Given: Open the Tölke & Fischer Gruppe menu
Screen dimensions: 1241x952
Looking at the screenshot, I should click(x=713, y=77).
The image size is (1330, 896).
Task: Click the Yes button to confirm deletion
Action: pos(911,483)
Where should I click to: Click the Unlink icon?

...

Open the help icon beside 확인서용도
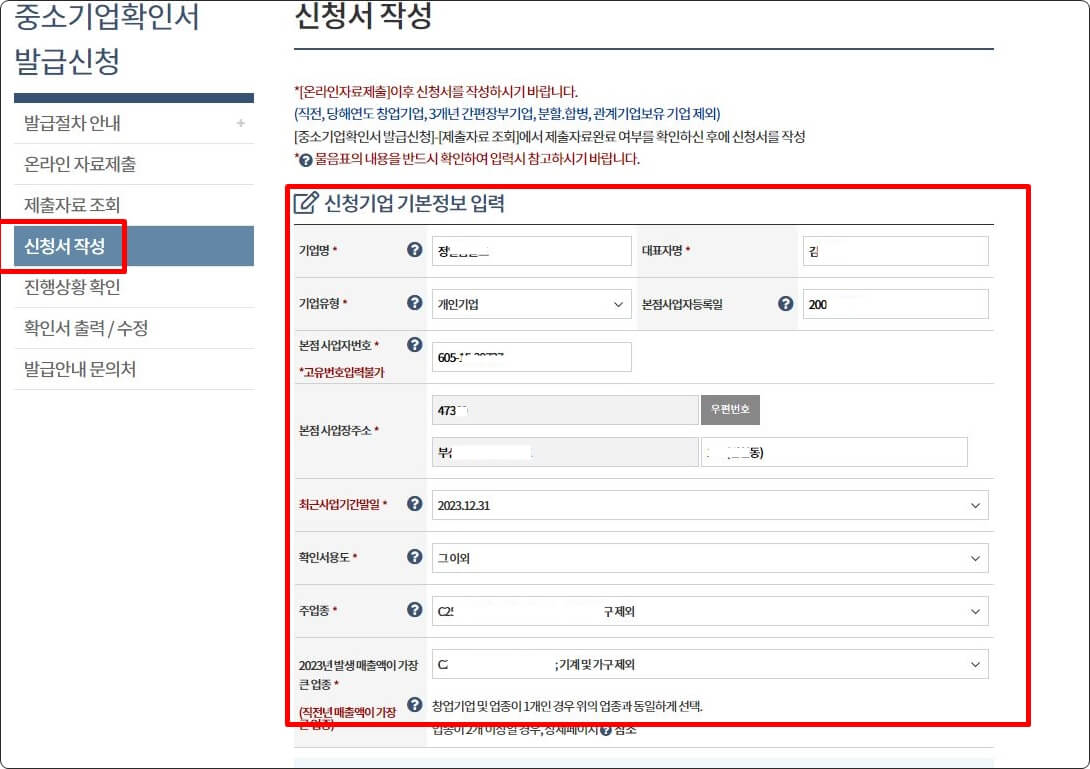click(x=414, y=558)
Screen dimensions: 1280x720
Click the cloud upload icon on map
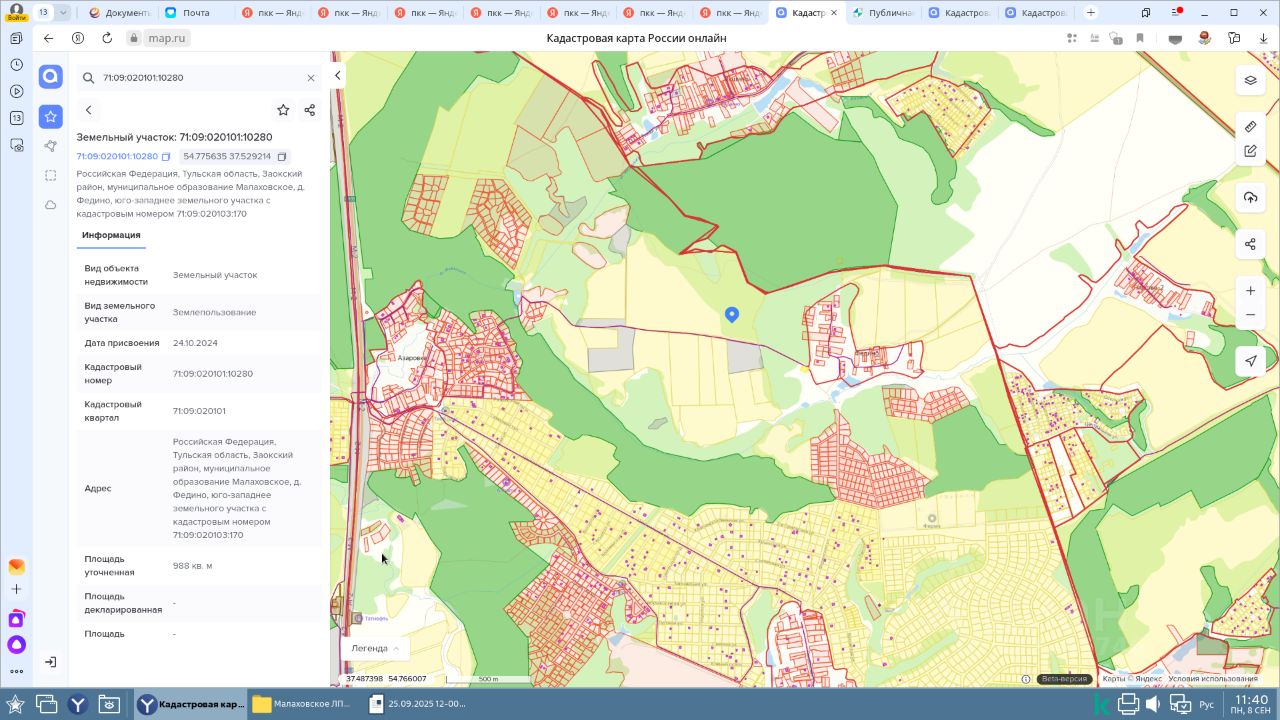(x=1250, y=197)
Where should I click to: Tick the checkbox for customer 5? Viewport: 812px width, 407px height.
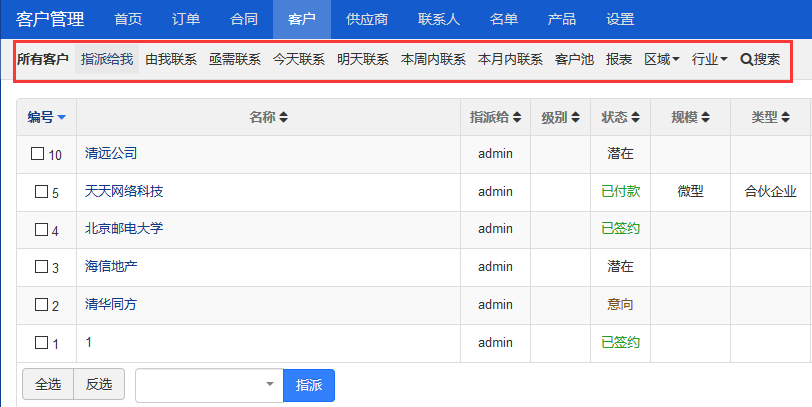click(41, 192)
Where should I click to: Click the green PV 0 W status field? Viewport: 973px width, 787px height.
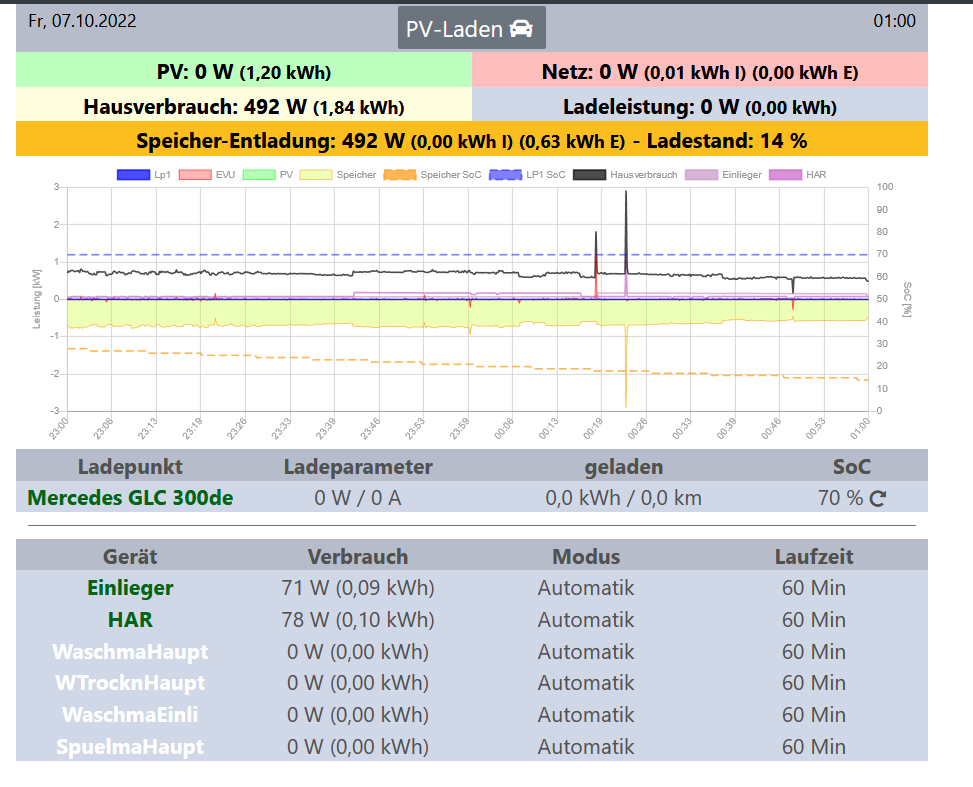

• _Brief_: Can you copy out the records verbatim, starting with the line that contains "Where should I click to: Tick" and going on through the line that contains "Where should I click to: Click the green", with the pictures left out?

• _Solution below_:
Where should I click to: Tick the checkbox for customer 5? Viewport: 812px width, 407px height.
click(41, 192)
Where should I click to: Click the green PV 0 W status field? Viewport: 973px width, 787px height.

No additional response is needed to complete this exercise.